Nearly two hundred years after Samuel Taylor Coleridge wrote “Frost at Midnight,” the connection between children and the natural world still seems natural to us. Whether or not we believe, as the Romantics did, that the natural world makes intelligible the voice of God, we still feel that it is somehow “good for” children to get in touch with grass, trees, streams, [End Page 149] ocean waves, tall mountains, and furry animals. At the same time, we cannot promise them the green world with the simple confidence of Coleridge. We are aware that it is farther from us than it used to be; today’s children may never get the chance to wander by a lake alone, or hear a bird sing in an apple tree. 1 And even as we reach out to the green world, we sense its vulnerability, and fear that it may soon not be there to find. What if the singing bird fails to return? It is now more than 30 years since Rachel Carson first forced us to imagine the possibility of a silent spring.

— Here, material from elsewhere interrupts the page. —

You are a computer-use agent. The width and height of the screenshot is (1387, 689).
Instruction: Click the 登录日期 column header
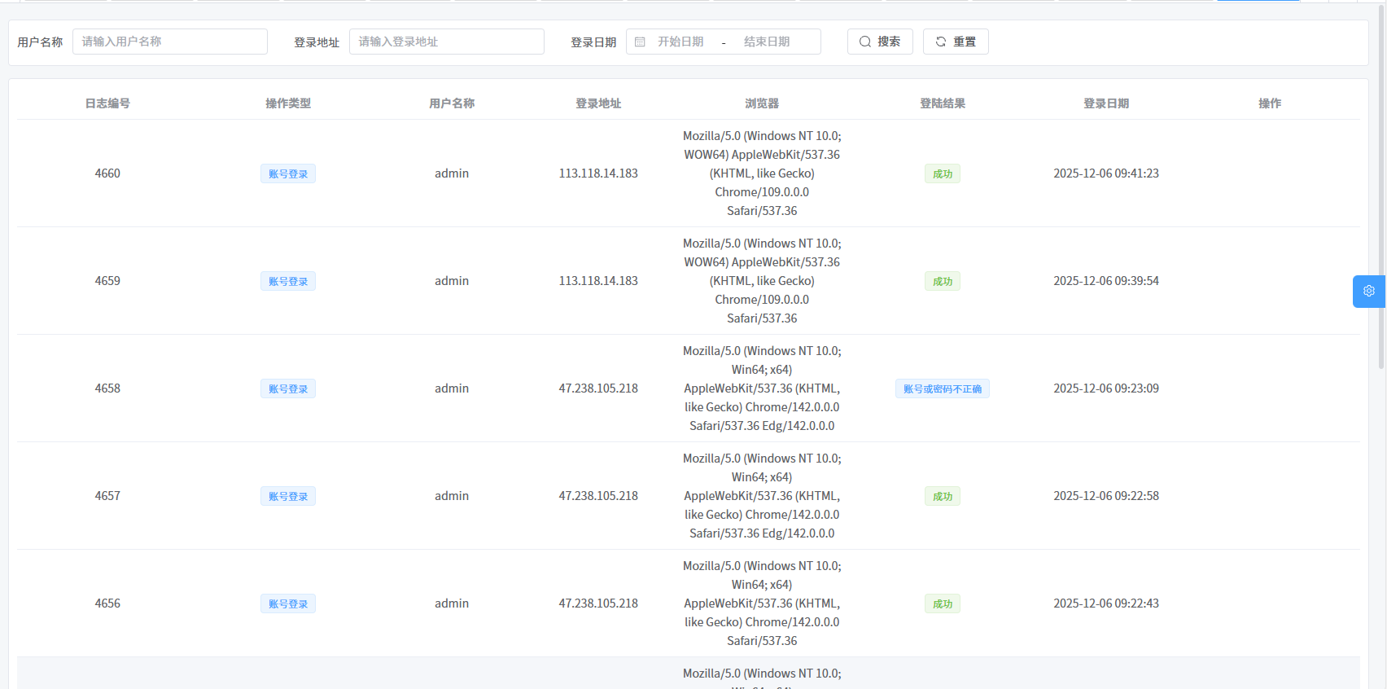point(1105,103)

As the knowledge of our environmental crisis has grown and deepened, so the perception of possible solutions has changed as well. Clearly, legislation to curb pollution, protect endangered species, and create national parks will not stop the destruction of the natural world. Laws can always be changed. The paper-drawn boundaries of a park give it no real protection from those who live outside them, unless they themselves care enough to protect it. Degraded ecosystems and creatures on the brink of extinction are more difficult to rescue than we realized 30 years ago. Today, what conservationists look for are not ways to seal off the natural world, but ways for human societies to coexist with it—which means, first of all, ways of seeing and feeling about nature that encourage coexistence rather than exploitation and destruction. 2

This quest for a less adversarial relationship with nature has no simple solutions either. In the late 1960s, it was a commonplace to blame the environmental crisis on the Judeo-Christian tradition, with its built-in assumption of “man’s” superiority and right to dominate the rest of creation. “Non-Western” traditions—whether Zen Buddhist or American Indian—were believed to result in an ideal harmony between humans and the natural world; one strand of the counterculture was a genuine attempt to recreate that lost harmony through an “alternative lifestyle.” Today, we find it harder to believe that any cultural tradition holds the answer. Countries whose traditions are Buddhist, communist, or agrarian have proved scarcely less likely to abuse the natural environment than those whose cultures are Judeo-Christian, capitalist, or industrial. The new field of environmental history has uncovered proof of ecologically destructive practices around the globe and older than civilization. Increasing evidence, for example, suggests that the ancestors of the American...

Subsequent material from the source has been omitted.